The problem of using architecture to keep safe from aggression is actually quite old. Long before guns, cities were designed to defend against attackers with weapons. Those fortresses had high walls, single entry points and layouts meant to confuse invaders.
In the mountains of Idaho, some people are recreating that kind of environment. The Citadel is a planned community in which residents would be required to own guns and defend the compound if attacked. Its founders explain:
The Towers and Curtain Wall providing the town’s primary perimeter defense will be inaccessible to tourists. Each Tower will house condos. The wall sections between Towers will be the location for many of the larger homes. By looking at the Artist’s Concept (left) you can see that housing will be well-removed from tourist foot-traffic. The Perimeter Road follows the Curtain Wall.
Each neighborhood within the walls will have lower defensive walls, dividing the town into defensible sections/neighborhoods. Each neighborhood will have similar housing for visual uniformity and aesthetic appeal.
But The Citadel is a project designed to appeal to only a subset of Americans. Is there a way for architects to design more run-of-the-mill buildings to keep their residents safe, without just building a medieval castle?
In places that faced violence already, like Newtown, Conn., or the Sikh Temple in Oak Creek, Wisc., architects might consider not just how to make buildings that are safer in practice but that allow the community that uses them to feel safe.
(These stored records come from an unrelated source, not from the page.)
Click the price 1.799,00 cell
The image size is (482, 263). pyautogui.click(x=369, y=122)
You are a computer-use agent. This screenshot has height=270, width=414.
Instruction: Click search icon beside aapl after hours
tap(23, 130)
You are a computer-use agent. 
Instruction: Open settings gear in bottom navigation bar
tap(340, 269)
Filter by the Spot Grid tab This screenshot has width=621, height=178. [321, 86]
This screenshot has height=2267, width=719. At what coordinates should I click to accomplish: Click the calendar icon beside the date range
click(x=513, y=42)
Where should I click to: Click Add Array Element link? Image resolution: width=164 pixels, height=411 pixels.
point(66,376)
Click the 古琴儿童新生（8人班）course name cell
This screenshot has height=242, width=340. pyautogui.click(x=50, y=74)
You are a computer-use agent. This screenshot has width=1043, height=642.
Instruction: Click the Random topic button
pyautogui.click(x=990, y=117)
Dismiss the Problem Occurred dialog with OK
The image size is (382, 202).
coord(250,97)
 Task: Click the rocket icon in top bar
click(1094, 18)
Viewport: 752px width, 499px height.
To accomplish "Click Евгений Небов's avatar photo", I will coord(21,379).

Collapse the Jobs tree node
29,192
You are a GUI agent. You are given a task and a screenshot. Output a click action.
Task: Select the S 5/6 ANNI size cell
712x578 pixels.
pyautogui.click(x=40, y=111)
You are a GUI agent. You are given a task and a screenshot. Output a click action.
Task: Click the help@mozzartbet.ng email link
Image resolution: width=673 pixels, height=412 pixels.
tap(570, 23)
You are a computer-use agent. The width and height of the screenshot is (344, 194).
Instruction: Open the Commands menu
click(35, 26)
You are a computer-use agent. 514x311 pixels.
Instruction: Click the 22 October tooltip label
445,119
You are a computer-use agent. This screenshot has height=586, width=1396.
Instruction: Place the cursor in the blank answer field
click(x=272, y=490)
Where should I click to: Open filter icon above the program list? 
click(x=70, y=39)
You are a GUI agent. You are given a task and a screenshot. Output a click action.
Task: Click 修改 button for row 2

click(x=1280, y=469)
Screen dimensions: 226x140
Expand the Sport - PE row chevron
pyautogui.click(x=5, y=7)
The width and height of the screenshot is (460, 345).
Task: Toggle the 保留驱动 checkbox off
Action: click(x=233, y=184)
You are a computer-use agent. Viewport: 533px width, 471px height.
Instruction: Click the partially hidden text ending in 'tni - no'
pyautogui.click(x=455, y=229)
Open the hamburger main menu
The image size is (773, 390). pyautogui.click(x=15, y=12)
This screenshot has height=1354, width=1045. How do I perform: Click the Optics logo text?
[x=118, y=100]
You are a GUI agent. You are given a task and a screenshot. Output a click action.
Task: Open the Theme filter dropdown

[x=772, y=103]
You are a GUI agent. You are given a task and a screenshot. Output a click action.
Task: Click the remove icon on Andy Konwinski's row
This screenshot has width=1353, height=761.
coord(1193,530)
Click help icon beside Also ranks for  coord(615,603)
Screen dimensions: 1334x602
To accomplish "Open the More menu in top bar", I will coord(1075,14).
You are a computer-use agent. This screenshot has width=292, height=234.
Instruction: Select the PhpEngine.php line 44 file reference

In the New Yorker, Thomas De Monchaux writes:
Shootings, events defined by immediate sightlines and ballistic trajectories, are an especially spatial and architectural kind of violence, and some ineffable part of their violence is to space itself—to the very airspace or geographical coördinates at which shots were fired or taken. The architectural task in the long aftermath of such shootings is not only to repair structural damage but to calibrate a balance between remembering and forgetting sufficient for daily life to continue nearby—and to figure out how the shapes, materials, and details of buildings can participate in that calibration. The architectural task is not only to provide actual security and defensibility but to figure out how the ways you see and move through buildings can affect your feelings of being at risk or at home.
Rebuilding with that sort of security, though, can be tricky. Adding big metal bars on the doors and windows of a school has downsides, especially if you’re trying to construct a place where kids will want to learn. Architectural Record had a story about these challenges just after Newtown, writing:
While fortress-like buildings with thick concrete walls, windows with bars, and special security vestibules may be more defensible than what is currently in vogue, they are hardly the kind of places that are optimal for learning. Edmund Einy, a principal at GKKWorks, says that what’s been done so far in many urban schools in the name of safety—such as slapping bars on the windows—has had a pernicious effect on students’ morale and performance. Einy’s new Blair International Baccalaureate Middle School, in Pasadena, foregoes bars. But administrators must greet students before they are allowed to go inside, which led GKKWorks to create an entry plaza. “There’s not much more we can do,” he says. “What are we going to do, put kids in prisons?”
Others argue that this is not a job for architects; it’s a job for politicians and people. Smart Planet’s C.C. Sullivan writes:
So answering the question posed by architect Peter Normand, perhaps we need to build as many reminders of our “gun-saturated society” and gun tragedies as we need protections against them.
Instead of panic rooms in every home and classroom, we need more symbols of awareness. Instead of new building codes and bulletproof doors, let’s open the shades on who we are.
Feeling safe, Sullivan argues, takes more than just physical design. It takes cultural design, too. Perhaps it’s not the job of the architect to keep us safe.